# Class 2 Python 进阶

# 2.1 List/Dictionary Comprehension 列表字典解析

## 2.1.1 列表解析

列表解析式是将一个列表（实际上适用于任何可迭代对象（iterable））转换成另一个列表的工具。在转换过程中，可以指定元素必须符合一定的条件，才能添加至新的列表中，这样每个元素都可以按需要进行转换。

可以理解为一个简化形式的for 循环

基本格式：

[表达式0 for var in 可遍历的变量 if 表达式2]

所有的列表解析都能通过标准的for if 来完成，主要功能是缩短代码和弱化底层的逻辑结构

### 例0 构造一个list，里面包含0-9的平方

In [10]:
# 构造一个list，0-19的平方
powerlist = []
for i in range(10):
    powerlist.append(i ** 2)
powerlist

[0, 1, 4, 9, 16, 25, 36, 49, 64, 81]

In [12]:
# 构造一个list，0-19的平方
powerlist = [i ** 2 for i in range(10)]
powerlist

[0, 1, 4, 9, 16, 25, 36, 49, 64, 81]

### 例1. add "Hello, " before the string
Input: ['Python2.7', 'Cpython', 'Python3.4', 'Perl5.0', 'Lua', 'Python3.6', 'Powershell']

#### 普通for 循环

In [13]:
inputstrings =  ['Python2.7', 'Cpython', 'Python3.4', 'Perbl5.0', 'Lua', 'Python3.6', 'Powershell']
outputstrings = []
for item in inputstrings:
    moditem  = "Hello, " + item # 在每个元素前面加 'Hello'
    outputstrings.append(moditem) # 加入要生成的list
outputstrings

['Hello, Python2.7',
 'Hello, Cpython',
 'Hello, Python3.4',
 'Hello, Perbl5.0',
 'Hello, Lua',
 'Hello, Python3.6',
 'Hello, Powershell']

#### 列表解析

In [14]:
inputstrings =  ['Python2.7', 'Cpython', 'Python3.4', 'Perbl5.0', 'Lua', 'Python3.6', 'Powershell']
outputstrings = ["Hello, " + item for item in inputstrings]
outputstrings

['Hello, Python2.7',
 'Hello, Cpython',
 'Hello, Python3.4',
 'Hello, Perbl5.0',
 'Hello, Lua',
 'Hello, Python3.6',
 'Hello, Powershell']

#### 在列表解析中加入if
only keep python related and add "Hello, " before the string

In [15]:
inputstrings =  ['Python2.7', 'Cpython', 'Python3.4', 'Perbl5.0', 'Lua', 'Python3.6', 'Powershell']
outputstrings = ["Hello, " + item for item in inputstrings if 'python' in item.lower()]
outputstrings

['Hello, Python2.7', 'Hello, Cpython', 'Hello, Python3.4', 'Hello, Python3.6']

### 例2. 求0-99的所有被7整除的数，并且求它们的平方和

#### for and if

In [16]:
n = 100
sqs = []
for i in range(n):
    if i % 7 == 0:
        sqs.append(i ** 2)
result = sum(sqs)
result

49735

#### 列表解析

In [17]:
n = 100
result = sum([i ** 2 for i in range(n) if i % 7 ==0]) # for if inline with reasonable clear logic
result

49735

In [18]:
def nseven1(n):
    sqs = []
    for i in range(n):
        if i % 7 == 0:
            sqs.append(i ** 2)
    result = sum(sqs)
    return result

def nseven2(n):
    result = sum([i ** 2 for i in range(n) if i % 7 ==0]) # for if inline with reasonable clear logic
    result

#### 速度比较
快一些，不质变

In [19]:
%timeit nseven1(10000)

The slowest run took 15.03 times longer than the fastest.
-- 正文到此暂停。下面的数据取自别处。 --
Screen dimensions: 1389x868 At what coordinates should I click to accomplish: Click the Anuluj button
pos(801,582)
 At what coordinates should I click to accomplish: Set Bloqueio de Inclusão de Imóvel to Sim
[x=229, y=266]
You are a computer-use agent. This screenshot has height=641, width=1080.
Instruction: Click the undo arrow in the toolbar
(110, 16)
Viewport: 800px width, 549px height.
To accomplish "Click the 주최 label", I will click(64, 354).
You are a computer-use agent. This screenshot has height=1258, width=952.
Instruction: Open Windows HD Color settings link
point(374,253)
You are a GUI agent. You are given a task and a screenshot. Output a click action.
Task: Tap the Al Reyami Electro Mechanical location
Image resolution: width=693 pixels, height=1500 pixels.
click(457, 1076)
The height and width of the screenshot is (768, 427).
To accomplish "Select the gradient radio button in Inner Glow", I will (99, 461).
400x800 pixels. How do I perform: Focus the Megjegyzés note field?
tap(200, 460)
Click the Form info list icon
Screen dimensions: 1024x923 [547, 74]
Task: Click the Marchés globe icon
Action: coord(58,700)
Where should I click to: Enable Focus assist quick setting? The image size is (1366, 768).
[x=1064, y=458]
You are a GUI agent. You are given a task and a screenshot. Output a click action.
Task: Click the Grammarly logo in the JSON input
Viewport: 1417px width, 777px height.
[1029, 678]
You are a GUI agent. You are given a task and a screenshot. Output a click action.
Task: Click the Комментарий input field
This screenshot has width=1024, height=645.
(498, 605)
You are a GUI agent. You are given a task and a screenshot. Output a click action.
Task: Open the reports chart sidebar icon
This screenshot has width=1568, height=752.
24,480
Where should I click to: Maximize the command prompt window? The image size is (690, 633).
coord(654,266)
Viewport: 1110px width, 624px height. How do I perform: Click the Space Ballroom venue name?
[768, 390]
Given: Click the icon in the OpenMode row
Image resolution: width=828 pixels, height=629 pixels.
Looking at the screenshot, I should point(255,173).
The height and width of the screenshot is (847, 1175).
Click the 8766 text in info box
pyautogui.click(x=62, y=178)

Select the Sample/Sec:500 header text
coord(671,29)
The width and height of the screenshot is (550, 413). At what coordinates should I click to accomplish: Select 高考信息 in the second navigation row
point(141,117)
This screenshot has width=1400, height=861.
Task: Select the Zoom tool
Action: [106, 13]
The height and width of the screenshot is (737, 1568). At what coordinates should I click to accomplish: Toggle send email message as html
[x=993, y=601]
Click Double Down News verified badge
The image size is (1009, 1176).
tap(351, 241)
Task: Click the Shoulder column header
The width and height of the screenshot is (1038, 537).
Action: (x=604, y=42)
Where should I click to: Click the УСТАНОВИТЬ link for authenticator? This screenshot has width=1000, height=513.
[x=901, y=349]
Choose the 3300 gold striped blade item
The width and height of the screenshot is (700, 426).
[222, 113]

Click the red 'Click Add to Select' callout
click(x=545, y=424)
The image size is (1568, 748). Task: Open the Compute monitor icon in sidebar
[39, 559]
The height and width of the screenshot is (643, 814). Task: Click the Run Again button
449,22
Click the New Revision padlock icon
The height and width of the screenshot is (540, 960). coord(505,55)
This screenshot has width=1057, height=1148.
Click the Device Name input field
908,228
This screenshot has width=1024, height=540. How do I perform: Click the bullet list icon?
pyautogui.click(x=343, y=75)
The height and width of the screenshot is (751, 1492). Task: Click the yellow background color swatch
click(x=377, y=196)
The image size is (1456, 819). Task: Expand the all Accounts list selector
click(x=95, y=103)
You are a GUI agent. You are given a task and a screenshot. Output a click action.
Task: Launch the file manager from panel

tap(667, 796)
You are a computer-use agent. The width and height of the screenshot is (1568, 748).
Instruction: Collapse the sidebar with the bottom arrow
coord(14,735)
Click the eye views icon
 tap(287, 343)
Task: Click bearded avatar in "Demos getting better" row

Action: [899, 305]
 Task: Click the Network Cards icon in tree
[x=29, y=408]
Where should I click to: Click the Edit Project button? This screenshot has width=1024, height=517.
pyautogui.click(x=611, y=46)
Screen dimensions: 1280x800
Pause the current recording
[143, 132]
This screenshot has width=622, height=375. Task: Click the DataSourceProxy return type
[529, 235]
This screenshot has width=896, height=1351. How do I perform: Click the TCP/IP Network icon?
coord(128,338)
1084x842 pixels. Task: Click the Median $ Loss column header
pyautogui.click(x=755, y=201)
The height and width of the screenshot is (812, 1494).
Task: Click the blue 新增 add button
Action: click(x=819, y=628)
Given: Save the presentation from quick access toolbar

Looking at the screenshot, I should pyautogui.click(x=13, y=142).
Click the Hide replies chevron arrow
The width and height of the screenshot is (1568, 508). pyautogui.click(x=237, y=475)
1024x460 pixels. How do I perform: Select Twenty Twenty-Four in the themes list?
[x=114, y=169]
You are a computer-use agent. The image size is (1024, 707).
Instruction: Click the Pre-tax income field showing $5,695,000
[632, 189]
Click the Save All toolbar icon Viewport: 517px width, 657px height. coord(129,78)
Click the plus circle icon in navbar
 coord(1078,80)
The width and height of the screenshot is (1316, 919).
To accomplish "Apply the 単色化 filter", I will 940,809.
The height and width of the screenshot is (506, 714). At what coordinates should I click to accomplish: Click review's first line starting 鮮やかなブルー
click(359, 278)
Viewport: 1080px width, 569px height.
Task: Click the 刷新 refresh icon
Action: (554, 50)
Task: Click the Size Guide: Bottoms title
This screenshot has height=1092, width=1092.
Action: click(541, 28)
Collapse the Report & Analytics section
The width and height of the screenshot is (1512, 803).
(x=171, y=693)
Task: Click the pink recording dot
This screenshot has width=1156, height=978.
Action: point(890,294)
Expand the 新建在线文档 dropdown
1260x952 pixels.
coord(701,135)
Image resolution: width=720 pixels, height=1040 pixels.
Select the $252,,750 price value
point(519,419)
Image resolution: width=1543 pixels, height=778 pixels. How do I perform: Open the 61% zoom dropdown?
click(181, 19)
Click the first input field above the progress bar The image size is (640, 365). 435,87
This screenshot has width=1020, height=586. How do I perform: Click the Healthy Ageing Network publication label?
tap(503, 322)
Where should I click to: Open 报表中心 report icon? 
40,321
This could mean that an intermediate result is being cached.
100 loops, best of 3: 1.16 ms per loop


In [20]:
%timeit nseven2(10000)

1000 loops, best of 3: 976 µs per loop


### 例3. 解除list 嵌套
Input: [[1,2], [3,4], [6,7], [10,101]]

Output: [1,2,3,4,6,7,10,101]

In [21]:
nestedlist =  [[1,2], [3,4], [6,7], [10,101]]
unnestedlist = [item for sublist in nestedlist for item in sublist]
unnestedlist

[1, 2, 3, 4, 6, 7, 10, 101]

## 2.1.2 字典解析

### 字典解析和列表解析基本一样，表达式要同时表述key和value

{表达式0:表达式1 for var in 可遍历的变量 if 表达式2}

### 例1. 把列表的key全部变成大写
continentdict = {'China': 'AS', 'Korea': 'AS', 'Canada': 'NA', 'France': 'EU', 'BRAZIL': 'SA', 'Russia': 'EU'}

In [22]:
continentdict = {'China': 'AS', 'Korea': 'AS', 'Canada': 'NA', 'France': 'EU', 'BRAZIL': 'SA', 'Russia': 'EU'}

In [23]:
continentdictallcap = {key.upper():continentdict[key] for key in continentdict}
continentdictallcap

{'BRAZIL': 'SA',
 'CANADA': 'NA',
 'CHINA': 'AS',
 'FRANCE': 'EU',
 'KOREA': 'AS',
 'RUSSIA': 'EU'}

# 2.2. 文件IO

文件是存储在硬盘上的，python提供了读写文件的功能. 
#### readonly, default
f = open(filepath, 'r')
f = open(filepath)
#### write only
f = open(filepath, 'w')

## 2.2.1 读文件

In [25]:
file1 = open('fileio1.txt', 'r') # this file is under the same directory, otherwise, please use full path
# file1 = open(r'C:\scriptwb\python course\2\fileio1.txt')
print 'Object file1: ', file1, '\n' # file handler object

print file1.read()
file1.close()

Object file1:  <open file 'fileio1.txt', mode 'r' at 0x000000000610D8A0> 

You're getting ready to start a new company. What language should you choose to build it?
Or to phrase the same question a different way: You are looking for a job, which language should you learn?
You might guess from the title of this post that I think the right answer is Python. But why?
The answer is that Python is powerful. But what does that mean, exactly? What makes for power in a programming language?


In [26]:
file1 = open('fileio1.txt', 'r') # this file is under the same directory, otherwise, please use full path
for (linenumber, linecontent) in enumerate(file1):
    print '[%d] %s' %(linenumber, linecontent.strip())
file1.close()

[0] You're getting ready to start a new company. What language should you choose to build it?
[1] Or to phrase the same question a different way: You are looking for a job, which language should you learn?
[2] You might guess from the title of this post that I think the right answer is Python. But why?
[3] The answer is that Python is powerful. But what does that mean, exactly? What makes for power in a programming language?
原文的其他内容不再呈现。